Written problem: Reproduce the lines from the line containing "800x576 pixels." to the line containing "(x=204, y=137)", including both, and leave the pictures out.

Records provided:
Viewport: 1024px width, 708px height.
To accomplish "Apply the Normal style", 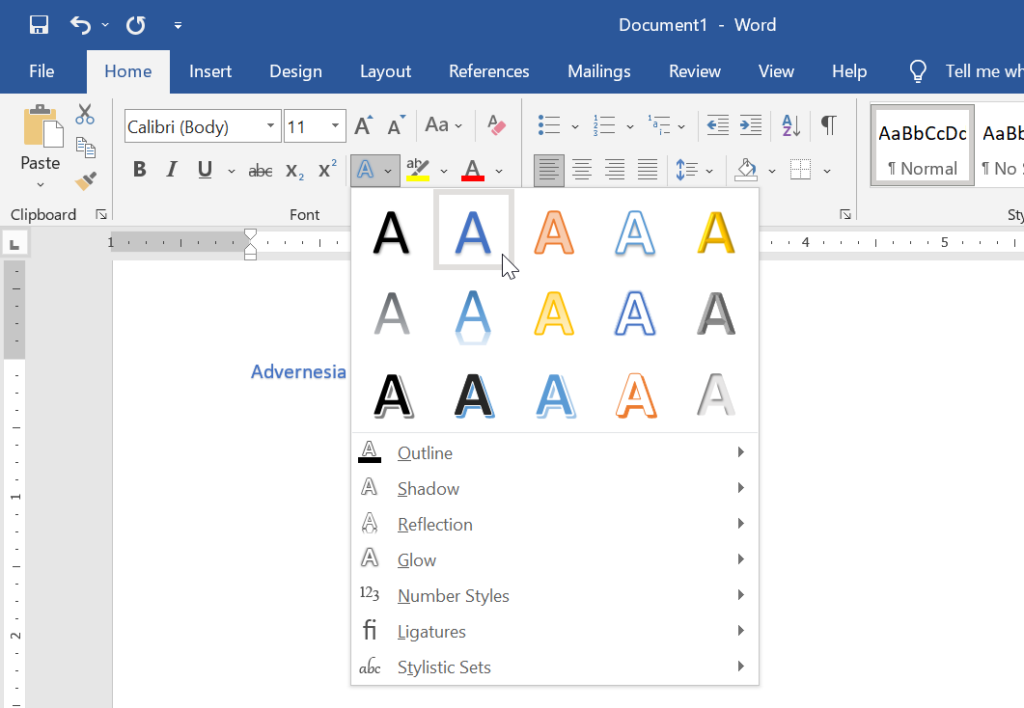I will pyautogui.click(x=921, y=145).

* * *

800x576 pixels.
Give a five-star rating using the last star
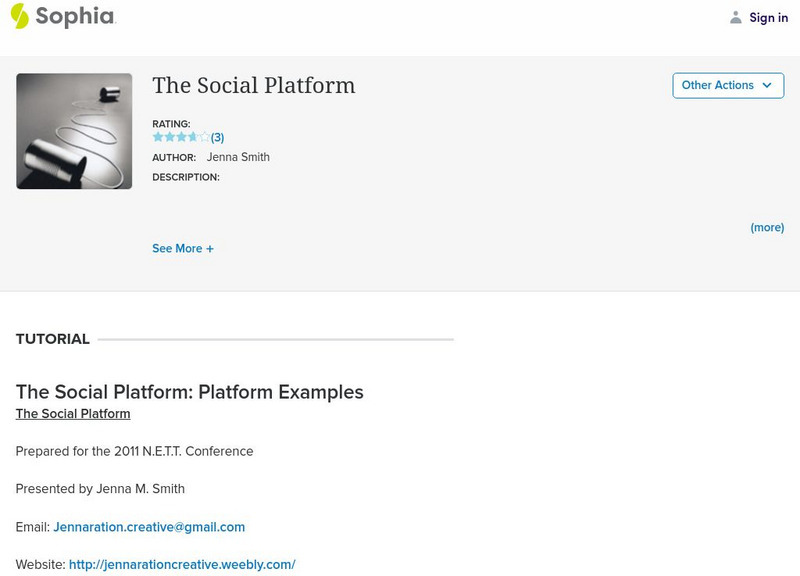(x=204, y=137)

Final answer:
800x576 pixels.
Give a five-star rating using the last star
(x=204, y=137)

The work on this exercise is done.